About this exercise - Could you repeat every record below exactly as written?

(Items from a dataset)
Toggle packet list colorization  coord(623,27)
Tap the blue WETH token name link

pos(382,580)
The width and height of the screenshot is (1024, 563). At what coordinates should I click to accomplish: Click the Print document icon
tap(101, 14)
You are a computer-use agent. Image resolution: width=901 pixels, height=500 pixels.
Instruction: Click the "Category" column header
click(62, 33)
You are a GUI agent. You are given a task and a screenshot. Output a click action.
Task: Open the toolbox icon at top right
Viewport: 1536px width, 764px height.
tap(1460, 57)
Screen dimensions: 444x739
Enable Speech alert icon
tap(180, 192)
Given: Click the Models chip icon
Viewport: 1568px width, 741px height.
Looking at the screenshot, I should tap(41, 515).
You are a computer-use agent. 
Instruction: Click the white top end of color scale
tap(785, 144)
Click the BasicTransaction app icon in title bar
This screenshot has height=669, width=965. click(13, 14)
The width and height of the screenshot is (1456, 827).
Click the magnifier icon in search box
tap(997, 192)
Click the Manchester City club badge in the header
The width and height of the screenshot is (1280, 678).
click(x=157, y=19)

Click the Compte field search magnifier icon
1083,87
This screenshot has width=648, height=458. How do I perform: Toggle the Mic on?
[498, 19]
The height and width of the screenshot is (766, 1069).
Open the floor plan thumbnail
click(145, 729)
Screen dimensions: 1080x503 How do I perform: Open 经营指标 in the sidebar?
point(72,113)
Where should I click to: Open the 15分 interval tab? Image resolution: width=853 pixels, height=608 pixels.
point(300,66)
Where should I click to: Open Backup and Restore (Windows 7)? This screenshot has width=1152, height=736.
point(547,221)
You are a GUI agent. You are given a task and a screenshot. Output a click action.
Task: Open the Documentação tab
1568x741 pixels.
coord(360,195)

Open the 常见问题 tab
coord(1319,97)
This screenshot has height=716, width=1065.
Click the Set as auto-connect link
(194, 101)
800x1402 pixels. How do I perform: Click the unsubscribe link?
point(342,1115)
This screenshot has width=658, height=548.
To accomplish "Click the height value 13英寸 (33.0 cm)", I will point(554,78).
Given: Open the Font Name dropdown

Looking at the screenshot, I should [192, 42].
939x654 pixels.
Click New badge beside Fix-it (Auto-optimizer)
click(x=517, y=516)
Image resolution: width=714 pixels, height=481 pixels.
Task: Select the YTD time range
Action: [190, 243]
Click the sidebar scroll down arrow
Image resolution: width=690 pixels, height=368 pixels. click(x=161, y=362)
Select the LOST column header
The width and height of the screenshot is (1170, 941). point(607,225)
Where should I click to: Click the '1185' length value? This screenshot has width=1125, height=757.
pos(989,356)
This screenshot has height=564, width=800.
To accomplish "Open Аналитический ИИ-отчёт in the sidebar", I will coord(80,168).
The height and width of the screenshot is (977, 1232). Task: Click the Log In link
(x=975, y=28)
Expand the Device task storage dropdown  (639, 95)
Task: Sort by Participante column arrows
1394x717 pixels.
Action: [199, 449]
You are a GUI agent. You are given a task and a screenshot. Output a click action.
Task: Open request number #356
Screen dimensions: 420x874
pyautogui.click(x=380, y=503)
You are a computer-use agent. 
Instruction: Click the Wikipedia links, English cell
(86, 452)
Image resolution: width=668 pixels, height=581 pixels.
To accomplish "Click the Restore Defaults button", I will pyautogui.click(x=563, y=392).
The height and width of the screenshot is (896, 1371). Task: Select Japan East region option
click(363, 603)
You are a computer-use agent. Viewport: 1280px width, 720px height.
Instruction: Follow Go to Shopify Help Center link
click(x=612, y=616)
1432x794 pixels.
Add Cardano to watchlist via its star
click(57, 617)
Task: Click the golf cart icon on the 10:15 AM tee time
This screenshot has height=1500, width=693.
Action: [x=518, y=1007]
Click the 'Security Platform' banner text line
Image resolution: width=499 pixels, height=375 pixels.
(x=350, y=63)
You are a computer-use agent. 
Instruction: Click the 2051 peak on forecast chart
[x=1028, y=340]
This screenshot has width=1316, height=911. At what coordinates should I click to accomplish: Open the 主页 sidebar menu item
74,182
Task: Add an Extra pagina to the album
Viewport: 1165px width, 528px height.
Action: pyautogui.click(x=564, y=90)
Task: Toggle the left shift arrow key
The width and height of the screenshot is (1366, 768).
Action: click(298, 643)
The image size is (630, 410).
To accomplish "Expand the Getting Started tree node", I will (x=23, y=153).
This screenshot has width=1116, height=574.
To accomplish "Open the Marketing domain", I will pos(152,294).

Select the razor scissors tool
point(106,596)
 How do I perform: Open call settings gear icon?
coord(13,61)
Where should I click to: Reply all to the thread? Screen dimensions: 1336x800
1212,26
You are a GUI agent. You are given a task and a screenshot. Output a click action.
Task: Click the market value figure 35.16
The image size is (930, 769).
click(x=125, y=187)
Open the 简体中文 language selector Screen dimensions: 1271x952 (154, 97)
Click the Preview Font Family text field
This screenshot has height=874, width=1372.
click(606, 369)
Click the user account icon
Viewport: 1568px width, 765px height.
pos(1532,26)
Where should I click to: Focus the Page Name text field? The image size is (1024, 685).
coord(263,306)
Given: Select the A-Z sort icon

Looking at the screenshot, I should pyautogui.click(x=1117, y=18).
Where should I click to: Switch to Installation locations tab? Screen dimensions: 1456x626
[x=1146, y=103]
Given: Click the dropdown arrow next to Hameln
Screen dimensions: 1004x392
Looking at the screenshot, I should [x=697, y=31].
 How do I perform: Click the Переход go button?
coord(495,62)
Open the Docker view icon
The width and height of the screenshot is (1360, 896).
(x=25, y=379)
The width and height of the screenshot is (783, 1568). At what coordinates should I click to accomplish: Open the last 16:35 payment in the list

Solution to this task -
Toggle packet list colorization  coord(623,27)
Tap the blue WETH token name link

pos(382,580)
The width and height of the screenshot is (1024, 563). At what coordinates should I click to accomplish: Click the Print document icon
tap(101, 14)
You are a computer-use agent. Image resolution: width=901 pixels, height=500 pixels.
Instruction: Click the "Category" column header
click(62, 33)
You are a GUI agent. You are given a task and a screenshot. Output a click action.
Task: Open the toolbox icon at top right
Viewport: 1536px width, 764px height.
tap(1460, 57)
Screen dimensions: 444x739
Enable Speech alert icon
tap(180, 192)
Given: Click the Models chip icon
Viewport: 1568px width, 741px height.
Looking at the screenshot, I should tap(41, 515).
You are a computer-use agent. 
Instruction: Click the white top end of color scale
tap(785, 144)
Click the BasicTransaction app icon in title bar
This screenshot has height=669, width=965. click(13, 14)
The width and height of the screenshot is (1456, 827).
Click the magnifier icon in search box
tap(997, 192)
Click the Manchester City club badge in the header
The width and height of the screenshot is (1280, 678).
click(x=157, y=19)

Click the Compte field search magnifier icon
1083,87
This screenshot has width=648, height=458. How do I perform: Toggle the Mic on?
[498, 19]
The height and width of the screenshot is (766, 1069).
Open the floor plan thumbnail
click(145, 729)
Screen dimensions: 1080x503 How do I perform: Open 经营指标 in the sidebar?
point(72,113)
Where should I click to: Open the 15分 interval tab? Image resolution: width=853 pixels, height=608 pixels.
point(300,66)
Where should I click to: Open Backup and Restore (Windows 7)? This screenshot has width=1152, height=736.
point(547,221)
You are a GUI agent. You are given a task and a screenshot. Output a click action.
Task: Open the Documentação tab
1568x741 pixels.
coord(360,195)

Open the 常见问题 tab
coord(1319,97)
This screenshot has height=716, width=1065.
Click the Set as auto-connect link
(194, 101)
800x1402 pixels. How do I perform: Click the unsubscribe link?
point(342,1115)
This screenshot has width=658, height=548.
To accomplish "Click the height value 13英寸 (33.0 cm)", I will point(554,78).
Given: Open the Font Name dropdown

Looking at the screenshot, I should [192, 42].
939x654 pixels.
Click New badge beside Fix-it (Auto-optimizer)
click(x=517, y=516)
Image resolution: width=714 pixels, height=481 pixels.
Task: Select the YTD time range
Action: [190, 243]
Click the sidebar scroll down arrow
Image resolution: width=690 pixels, height=368 pixels. click(x=161, y=362)
Select the LOST column header
The width and height of the screenshot is (1170, 941). point(607,225)
Where should I click to: Click the '1185' length value? This screenshot has width=1125, height=757.
pos(989,356)
This screenshot has height=564, width=800.
To accomplish "Open Аналитический ИИ-отчёт in the sidebar", I will coord(80,168).
The height and width of the screenshot is (977, 1232). Task: Click the Log In link
(x=975, y=28)
Expand the Device task storage dropdown  (639, 95)
Task: Sort by Participante column arrows
1394x717 pixels.
Action: [199, 449]
You are a GUI agent. You are given a task and a screenshot. Output a click action.
Task: Open request number #356
Screen dimensions: 420x874
pyautogui.click(x=380, y=503)
You are a computer-use agent. 
Instruction: Click the Wikipedia links, English cell
(86, 452)
Image resolution: width=668 pixels, height=581 pixels.
To accomplish "Click the Restore Defaults button", I will pyautogui.click(x=563, y=392).
The height and width of the screenshot is (896, 1371). Task: Select Japan East region option
click(363, 603)
You are a computer-use agent. Viewport: 1280px width, 720px height.
Instruction: Follow Go to Shopify Help Center link
click(x=612, y=616)
1432x794 pixels.
Add Cardano to watchlist via its star
click(57, 617)
Task: Click the golf cart icon on the 10:15 AM tee time
This screenshot has height=1500, width=693.
Action: [x=518, y=1007]
Click the 'Security Platform' banner text line
Image resolution: width=499 pixels, height=375 pixels.
(x=350, y=63)
You are a computer-use agent. 
Instruction: Click the 2051 peak on forecast chart
[x=1028, y=340]
This screenshot has width=1316, height=911. At what coordinates should I click to accomplish: Open the 主页 sidebar menu item
74,182
Task: Add an Extra pagina to the album
Viewport: 1165px width, 528px height.
Action: pyautogui.click(x=564, y=90)
Task: Toggle the left shift arrow key
The width and height of the screenshot is (1366, 768).
Action: click(298, 643)
The image size is (630, 410).
To accomplish "Expand the Getting Started tree node", I will (x=23, y=153).
This screenshot has width=1116, height=574.
To accomplish "Open the Marketing domain", I will pos(152,294).

Select the razor scissors tool
point(106,596)
 How do I perform: Open call settings gear icon?
coord(13,61)
Where should I click to: Reply all to the thread? Screen dimensions: 1336x800
1212,26
You are a GUI agent. You are given a task and a screenshot. Output a click action.
Task: Click the market value figure 35.16
The image size is (930, 769).
click(x=125, y=187)
Open the 简体中文 language selector Screen dimensions: 1271x952 (154, 97)
Click the Preview Font Family text field
This screenshot has height=874, width=1372.
click(606, 369)
Click the user account icon
Viewport: 1568px width, 765px height.
pos(1532,26)
Where should I click to: Focus the Page Name text field? The image size is (1024, 685).
coord(263,306)
Given: Select the A-Z sort icon

Looking at the screenshot, I should pyautogui.click(x=1117, y=18).
Where should I click to: Switch to Installation locations tab? Screen dimensions: 1456x626
[x=1146, y=103]
Given: Click the dropdown arrow next to Hameln
Screen dimensions: 1004x392
Looking at the screenshot, I should [x=697, y=31].
 How do I perform: Click the Переход go button?
coord(495,62)
Open the Docker view icon
The width and height of the screenshot is (1360, 896).
(x=25, y=379)
The width and height of the screenshot is (783, 1568). At what coordinates should I click to accomplish: Open the last 16:35 payment in the list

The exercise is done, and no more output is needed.